El amor marca la diferencia entre el humor genuino y el humor corrosivo, ácido que amarga y no cura heridas, sino que caricaturiza y empeora la condición humana. “Más allá de las limitaciones del otro (que las tiene igual que tú), puedes reverenciar el misterio del otro, y de la presencia de Dios en él. Éste es un hermoso crecimiento de nuestra libertad”. 

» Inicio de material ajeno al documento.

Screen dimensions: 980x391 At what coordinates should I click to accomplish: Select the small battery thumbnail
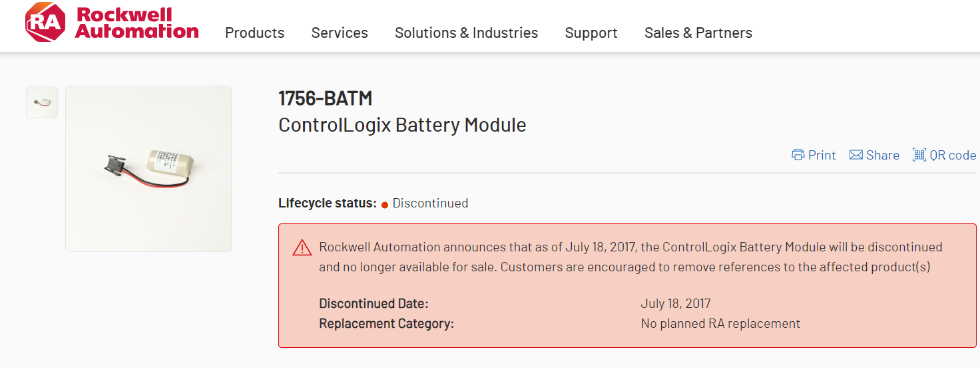click(42, 102)
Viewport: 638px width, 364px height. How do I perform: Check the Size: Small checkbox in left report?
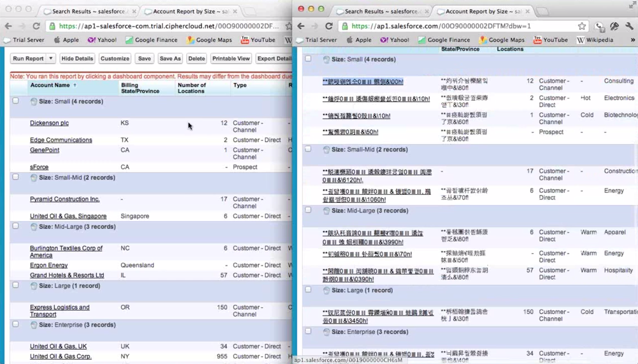tap(15, 101)
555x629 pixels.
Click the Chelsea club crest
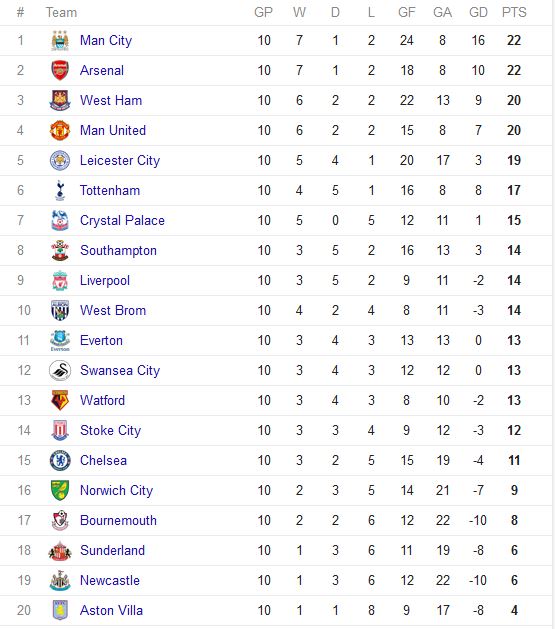(x=60, y=461)
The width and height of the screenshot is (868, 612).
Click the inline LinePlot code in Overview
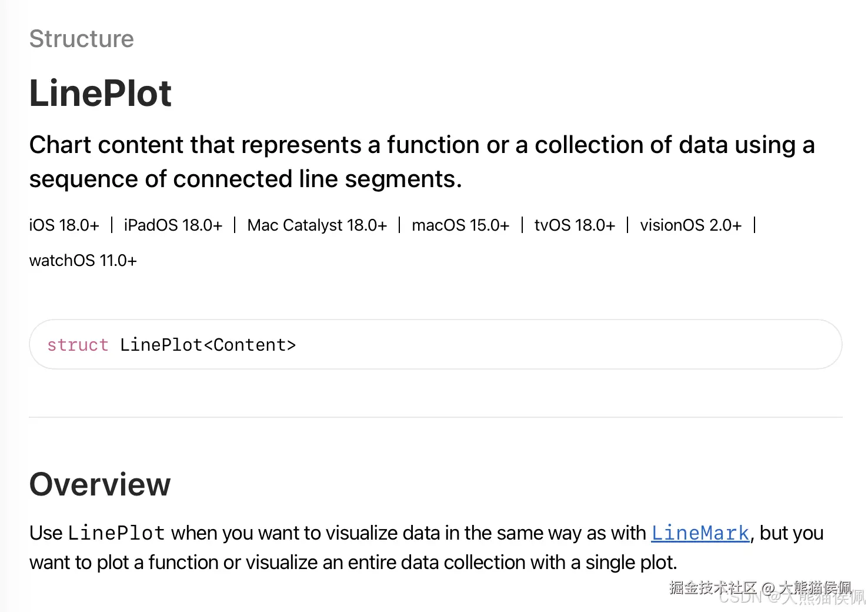116,533
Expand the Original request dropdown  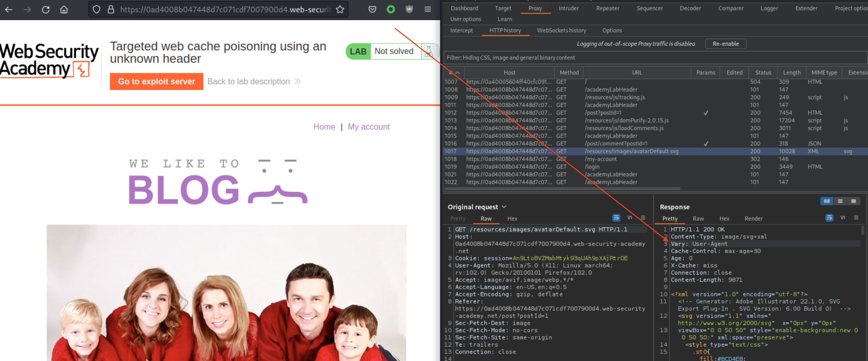tap(504, 207)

San Ignacio no tenía la fama de un santo humorista, pero si invitaba a buscar una sonrisa como don de Dios. Estar enamorado de Dios es una fuente inagotable de esperanza y ánimo incluso en los peores momentos de la vida. Santa Teresa de Jesús, san Bernardino de Siena, san Felipe Neri, san Juan XXIII y muchos otros, en cambio, si dejaron varias semillas de una sana sonrisa y sentido del humor en sus vidas. “Pedir gracia para alegrarme y gozarme intensamente de tanta gloria y gozo de Cristo nuestro Señor”,  Ignacio de Loyola (Ejercicios Espirituales, 221). 

Y el último….

-Un dominico, un franciscano y un jesuita están un día en la basílica de San Pedro, cuando se produce un apagón y se quedan a oscuras. El dominico aprovecha para reflexionar profundamente entre el contraste entre la luz y las tinieblas, el franciscano se postra humildemente y comienza a rezar «a la hermana luz y la hermana tiniebla», y el jesuita…

-¿Y el jesuita?

-Sale del Vaticano y arregla los interruptores.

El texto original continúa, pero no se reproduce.